Is there a way to migrate all my current edge
users up to track the beta
release channel, so that I can publish new edge
releases without them being automatically upgraded?
I don’t believe this is possible. They chose to track the edge channel so that’s what they’ll get. The only way you can make them track a more-stable channel is to close the edge channel so they get forwarded up the stack. But the moment you introduce a further edge release they’ll move onto that again.
Is this same for beta and candidate channels or only edge behaves in this way?
Yes, it’s the same for all the channels. If stable is closed then it will drop to candidate, then beta, then edge to find the first channel that has a release. If candidate is closed but stable is open it’ll use stable, else it will use beta, or edge. If beta is closed, it’ll use candidate if it is open, or stable if it is open and candidate is closed, or it’ll use edge if no other channels are open.
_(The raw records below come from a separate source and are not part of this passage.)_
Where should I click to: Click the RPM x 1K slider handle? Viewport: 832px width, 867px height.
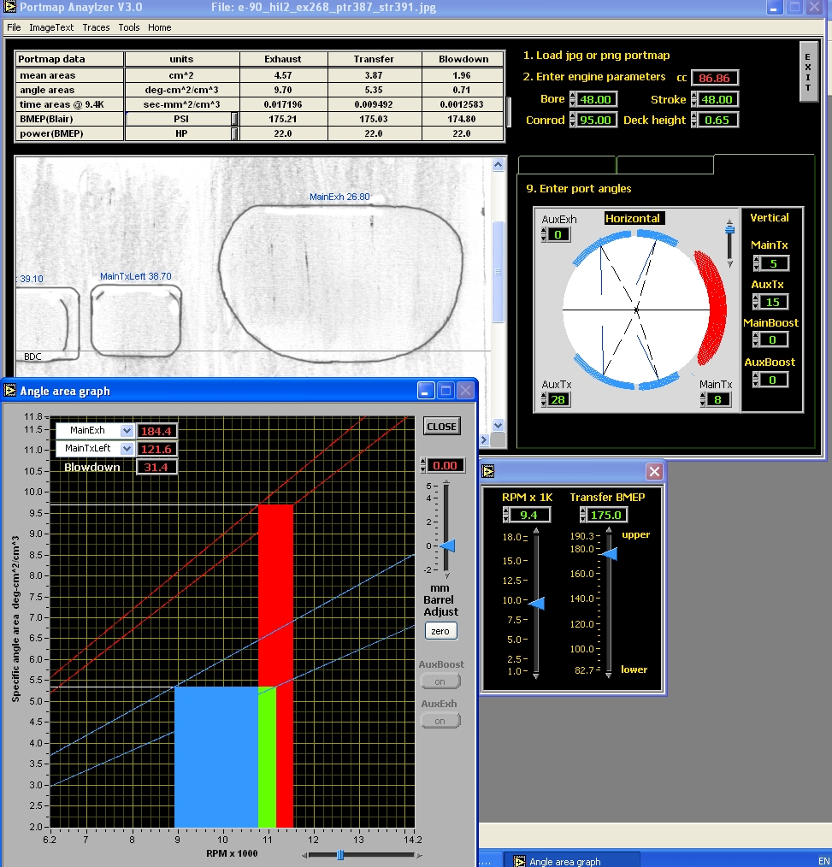[537, 604]
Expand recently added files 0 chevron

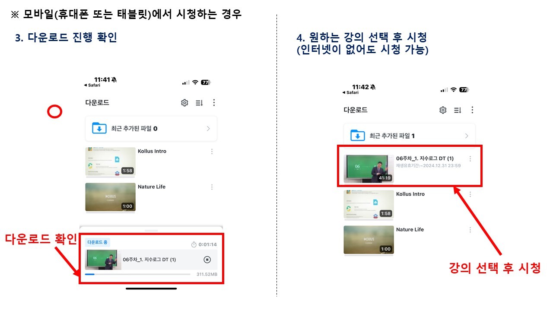click(208, 128)
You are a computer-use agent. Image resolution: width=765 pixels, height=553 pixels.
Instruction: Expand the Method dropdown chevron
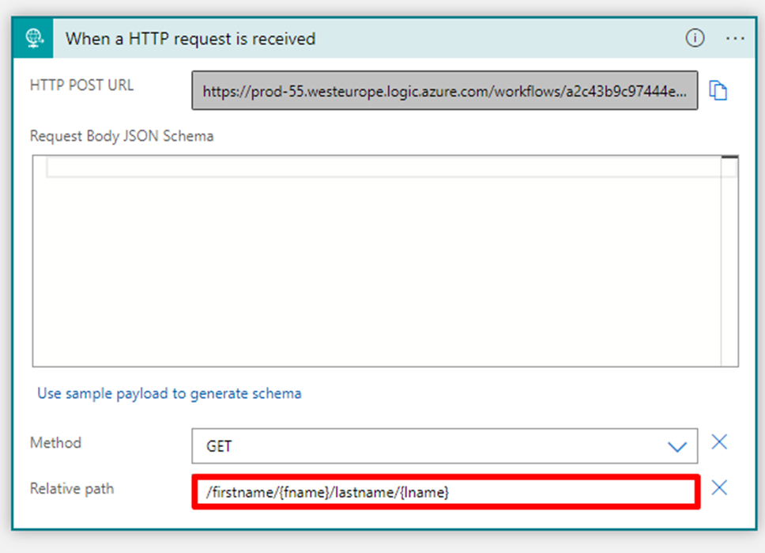[677, 447]
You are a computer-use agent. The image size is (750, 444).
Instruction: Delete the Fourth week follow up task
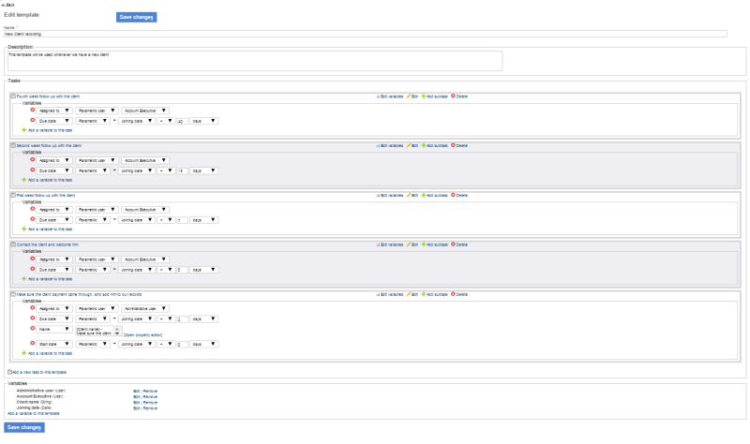(458, 96)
Really the concept is, if I’m getting this right, when a user specifies a channel it will try to install that channel and if there isn’t a revision it will attempt to get a more-stable channel before finally trying the less stable channels.
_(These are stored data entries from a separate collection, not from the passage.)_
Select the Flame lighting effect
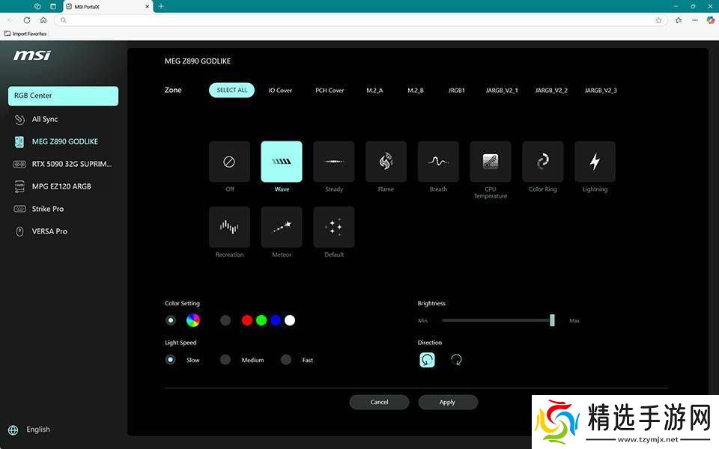The width and height of the screenshot is (719, 449). click(x=386, y=162)
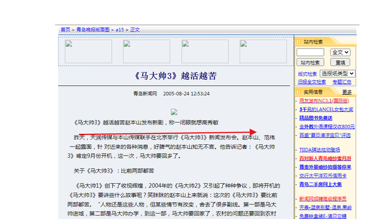Open the 精品图书免费送 link
Image resolution: width=365 pixels, height=219 pixels.
click(315, 118)
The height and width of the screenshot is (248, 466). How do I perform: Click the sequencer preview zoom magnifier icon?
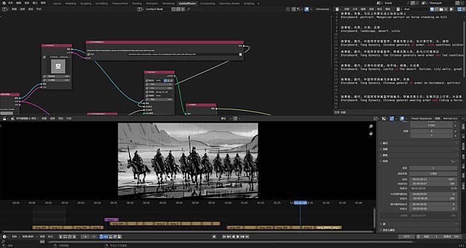pyautogui.click(x=371, y=127)
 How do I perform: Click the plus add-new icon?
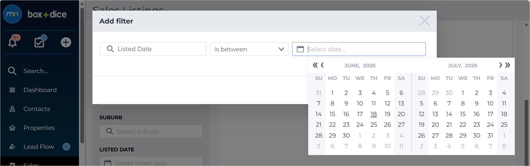tap(66, 42)
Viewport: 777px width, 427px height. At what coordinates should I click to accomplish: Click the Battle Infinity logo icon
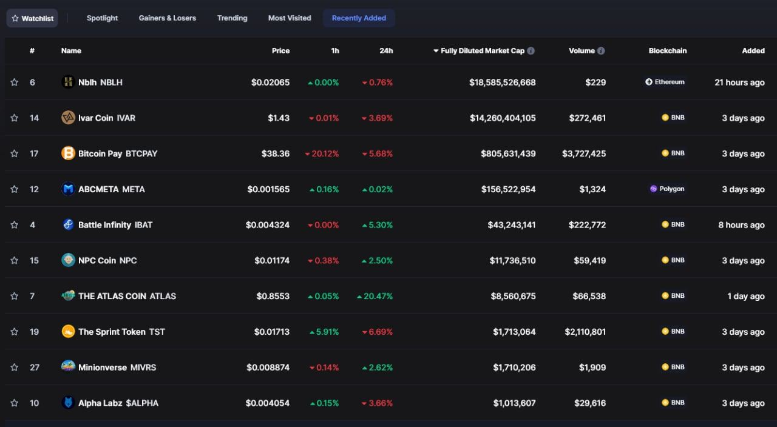[x=68, y=225]
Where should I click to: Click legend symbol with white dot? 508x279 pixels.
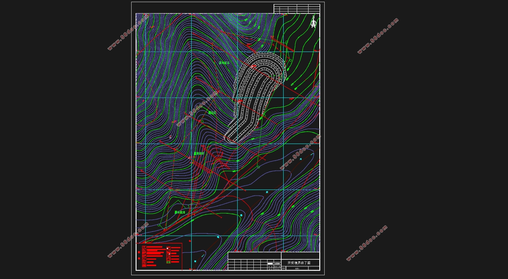[168, 248]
The override behaviour will never move you to a riskier channel than the one you originally chose. It only works in a more-stable direction. If you’re ok with beta software you should be ok with stable or candidate but should NOT be offered edge-level bleeding-edge stuff
I thought if there is no stable release and you snap install that-not-stable-snap
without specifying that you accept non-stable it’ll still use the most-stable channel below stable because there is no stable yet?
To the original question, you would need to close edge and then could consider making a new track (optionally making it default) and directing users to the edge risk on that track.
Channel fallback will only ever give you something less risky. snap install --candidate foo
installs from candidate, but if there’s nothing in candidate it falls back to stable. snap install foo
installs from stable, but if there’s nothing in stable it will fail since there’s nowhere safer to fall back to.